Ultraviolet light therapy or ultraviolet phototherapy is a treatment for psoriasis, atopic skin disorder, vitiligo and other skin diseases.

==Mechanism of action==
Ultraviolet light exerts its therapeutic effects largely by modulating cutaneous immune responses and inducing apoptosis of pathogenic cells, thereby reducing inflammation in a variety of photoresponsive skin disorders.

==Treatment modalities==
There are two main treatments: UVB that is the most common, and PUVA.
Despite the advent of biologic drugs, narrow-band UVB remains an important option for moderate-to-severe inflammatory dermatoses and was the most cost-effective therapy for psoriasis in a 2023 analysis.

===UVB phototherapy===
There are four UVB types of lamps: Fluorescent Broad-Band UVB that emit 280–330 nanometres, Fluorescent Narrow-Band that emit 312 nanometres, Excimer that emit 308 nanometres and newer LED that can emit any wavelength in the UVB range of 285–320 nanometres.

===PUVA phototherapy===
PUVA means UVA + psoralen. It consists of irradiation of the skin with the UVA ultraviolet light, from a fluorescent bulb or LED lamps.
Clinical protocols sometimes augment PUVA with interferon-α, a strategy that can improve complete-response rates while allowing lower cumulative UVA doses. PUVA therapy delivers deeper-penetrating UVA after oral administration of 8-methoxypsoralen, and is therefore often selected for thicker or more recalcitrant plaques, whereas narrow-band UVB (311–312 nm) is preferred for superficial lesions because of its shallow penetration.

==Equipment and usage==
Tanning beds are used both in dermatology practices for the treatment of cosmetic skin conditions (such as psoriasis, acne, eczema and vitiligo) and in indoor tanning salons for cosmetic tanning.

Typical treatment regimens involve short exposure to UVB rays 3 to 5 times a week at a hospital or clinic, and repeated sessions may be required before results are noticeable. Almost all of the conditions that respond to UVB light are chronic problems, so continuous treatment is required to keep those problems in check. Home UVB systems are common solutions for those whose conditions respond to treatment. Home systems permit patients to treat themselves every other day (the ideal treatment regimen for most) without the frequent, costly trips to the office/clinic and back, mainly when the area is small, and the price of the lamp is low.

==Safety and side effects==
A high dose of UVB light can cause DNA damage, resulting in redness of the skin and an increased risk of skin cancer.
https://pmc.ncbi.nlm.nih.gov/articles/PMC8477449/

A 2024 multi-centre study reported higher incidences of squamous cell carcinoma, basal cell carcinoma and melanoma among patients treated with narrow-band UVB, highlighting the need for long-term dermatological surveillance.
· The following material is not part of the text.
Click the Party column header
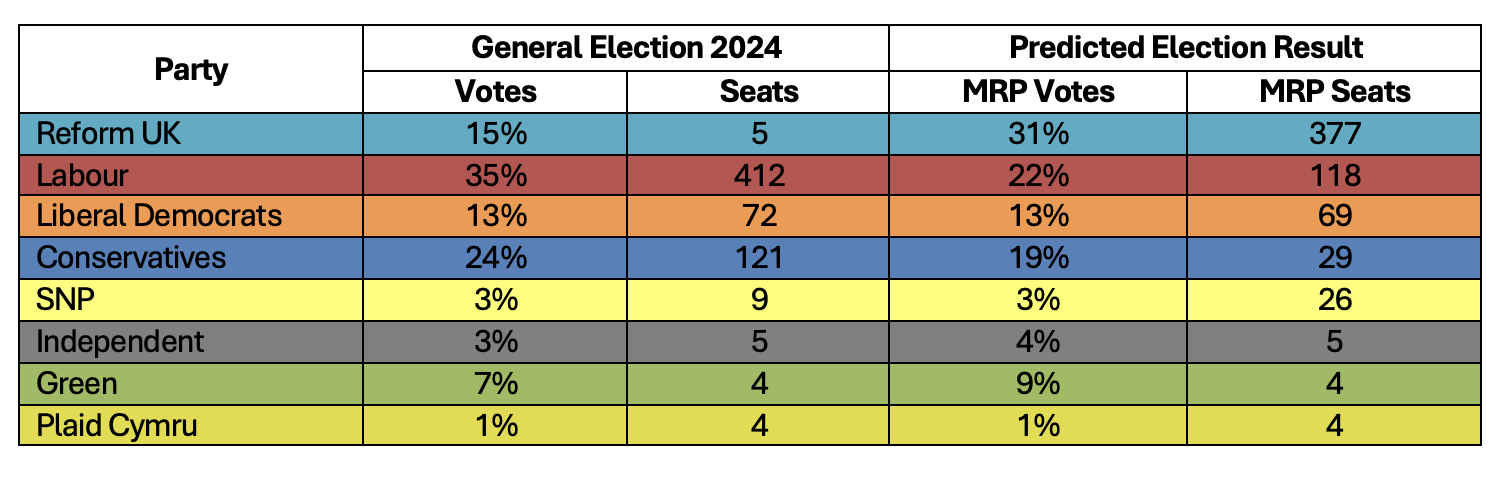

The reason is that the therapeutic dose with narrowband UVB is higher than the dose that causes DNA damage, which appears as skin redness.

Side-effects may include itching and redness of the skin due to UVB exposure, and possibly sunburn, if patients do not minimize exposure to natural UV rays during treatment days. Cataracts can frequently develop if the eyes are not protected from UV light exposure. To date, there is no link between an increase in a patient's risk of skin cancer and the proper use of narrow-band UVB phototherapy. "Proper use" is generally defined as reaching the "Sub-Erythemic Dose" (S.E.D.), the maximum amount of UVB your skin can receive without burning. Certain fungal growths under the toenail can be treated using a specific wavelength of UV delivered from a high-power LED (light-emitting diode) and can be safer than traditional systemic drugs.